Dalam sebuah wawancara, Ben-Gvir menyatakan Israel seharusnya melakukan serangan secara rutin pada malam hari dengan sasaran yang lebih luas di wilayah Gaza.
Pernyataan itu disampaikan dalam podcast "October 8" yang menghadirkan Rom Braslavski, seorang tentara Israel yang sebelumnya sempat ditahan sebagai sandera Hamas di Gaza.
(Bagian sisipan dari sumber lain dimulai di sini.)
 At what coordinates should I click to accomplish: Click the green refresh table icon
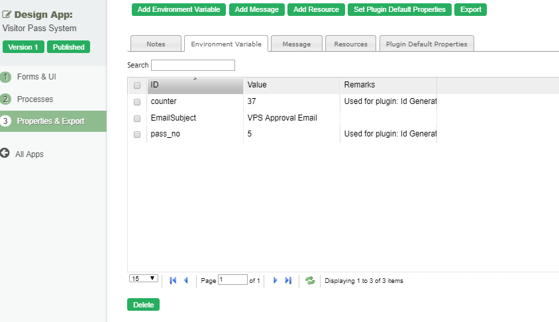(310, 280)
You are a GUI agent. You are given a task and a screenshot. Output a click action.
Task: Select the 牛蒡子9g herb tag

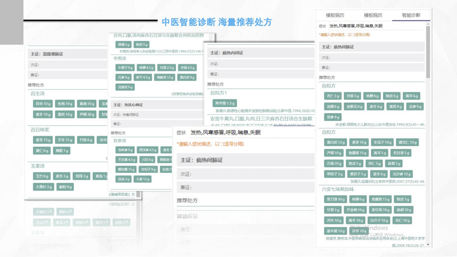coord(124,67)
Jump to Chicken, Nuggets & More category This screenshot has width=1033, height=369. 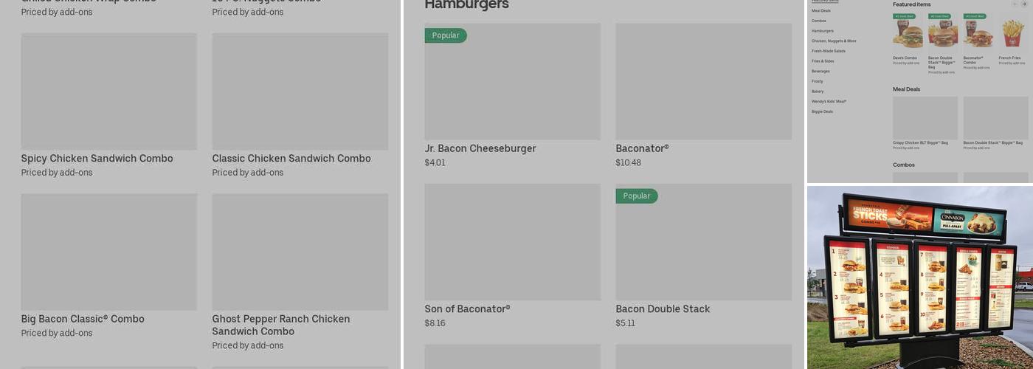834,41
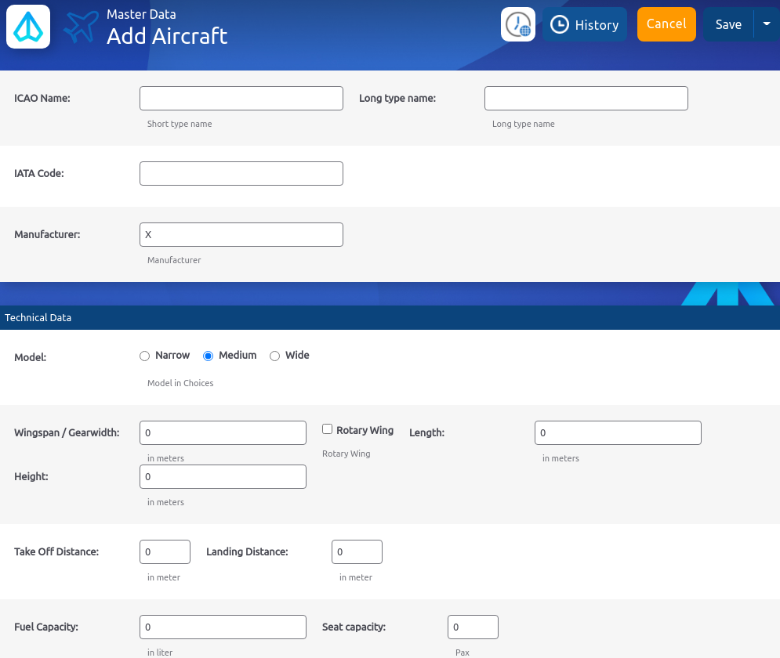780x658 pixels.
Task: Click the Length input field
Action: [x=618, y=432]
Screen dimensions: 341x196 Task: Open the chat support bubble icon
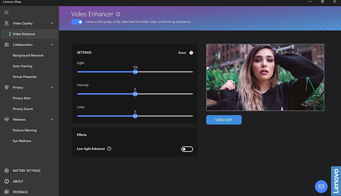[321, 186]
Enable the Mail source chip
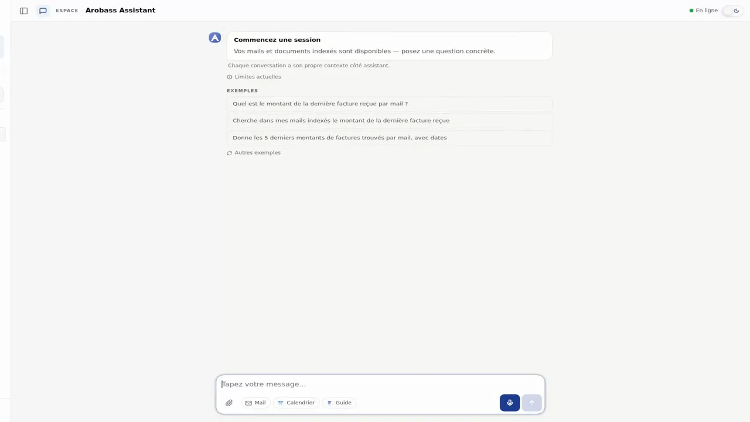Viewport: 750px width, 422px height. point(255,403)
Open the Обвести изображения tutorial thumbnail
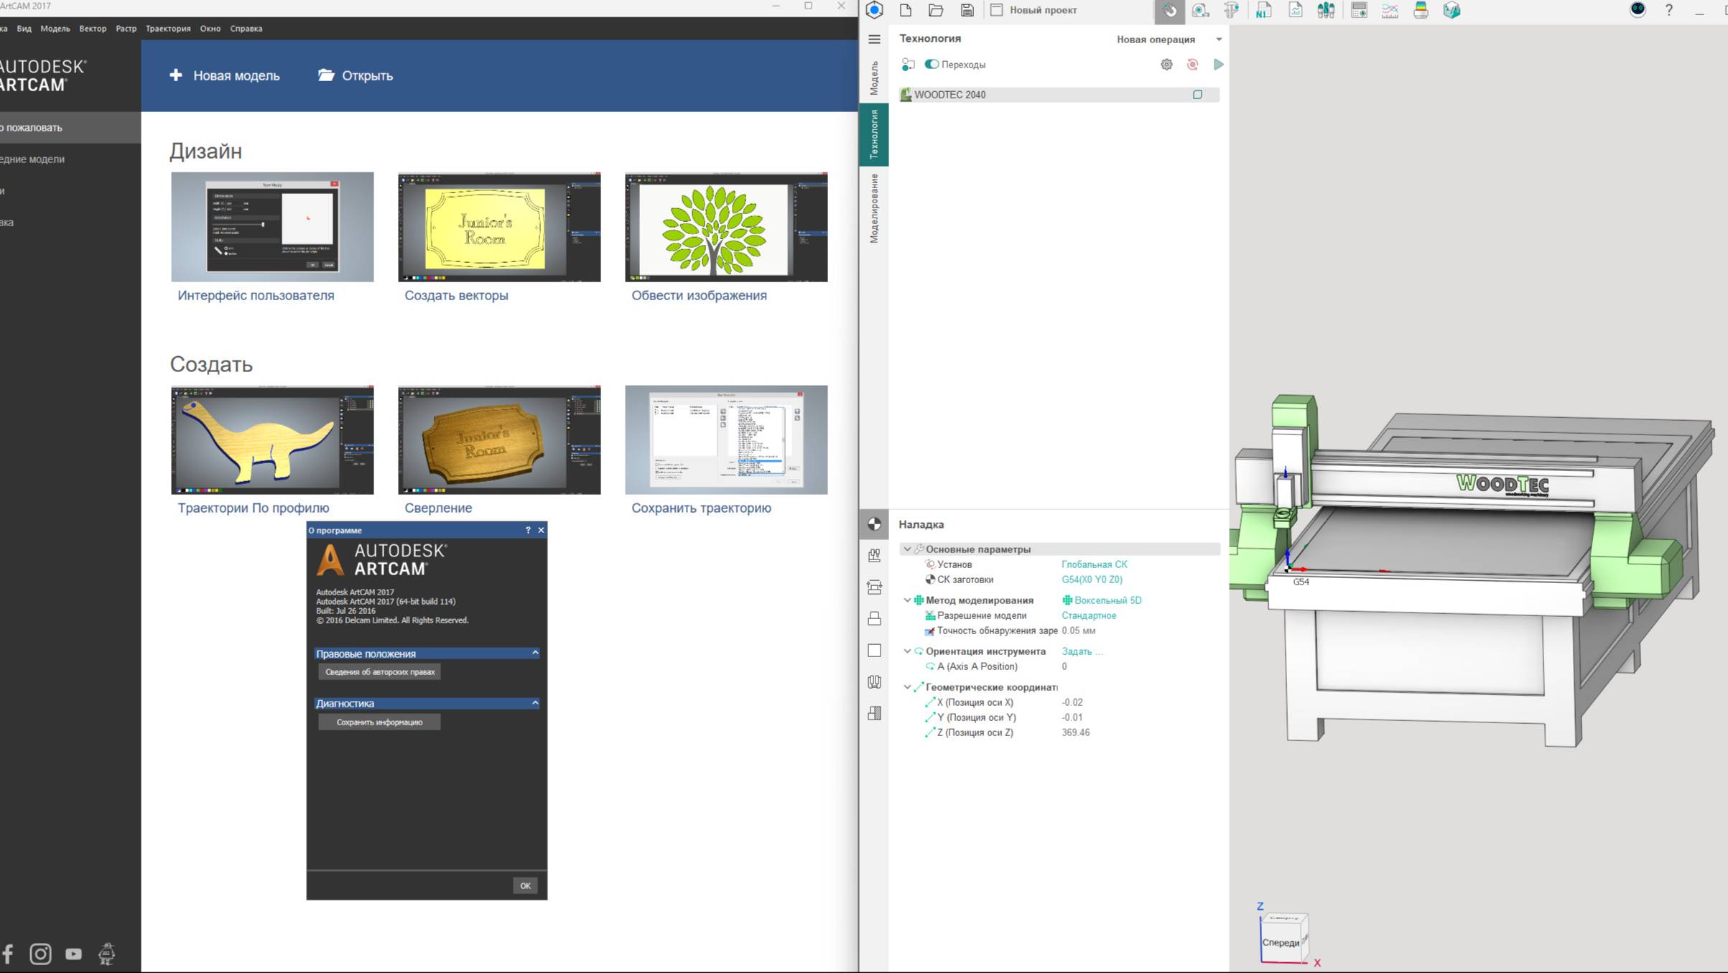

Pembicaraan tersebut membahas situasi Israel setelah serangan Hamas pada 7 Oktober 2023. Dalam kesempatan itu, Ben-Gvir juga mengungkapkan ketidaksetujuannya terhadap keputusan Perdana Menteri Benjamin Netanyahu yang disebut mulai mengurangi skala serangan di Gaza.
"Bukan rahasia lagi, saya tidak sependapat dengan Perdana Menteri," cetus Ben-Gvir.
Menurut Ben-Gvir, operasi militer Israel seharusnya tidak hanya menyasar individu atau kelompok yang dianggap memberikan ancaman secara langsung.
"Menurut saya, kita perlu melancarkan serangan-serangan terarah di Gaza setiap malam, melenyapkan 30 atau 40 orang -- bukan hanya mereka yang membahayakan kita pada saat itu," kata Ben-Gvir dalam wawancara tersebut.
Ben-Gvir juga menyatakan bahwa cakupan serangan tidak semestinya dibatasi hanya pada pihak yang dinilai menjadi ancaman langsung bagi Israel.
"Ada orang-orang di sana yang tidak layak hidup. Mereka tidak seharusnya hidup. Mereka bahkan bukan manusia," ujar Ben-Gvir, yang memimpin Partai Jewish Power yang berhaluan sayap kanan jauh.
Podcast tersebut disiarkan pada Sabtu (15/8) malam. Pernyataan Ben-Gvir kemudian ramai diperbincangkan dan tersebar luas di media Palestina pada hari berikutnya.
Pernyataan terbaru tersebut menambah daftar kontroversi yang melibatkan Ben-Gvir, terutama terkait pandangannya yang keras terhadap konflik Israel dan Palestina.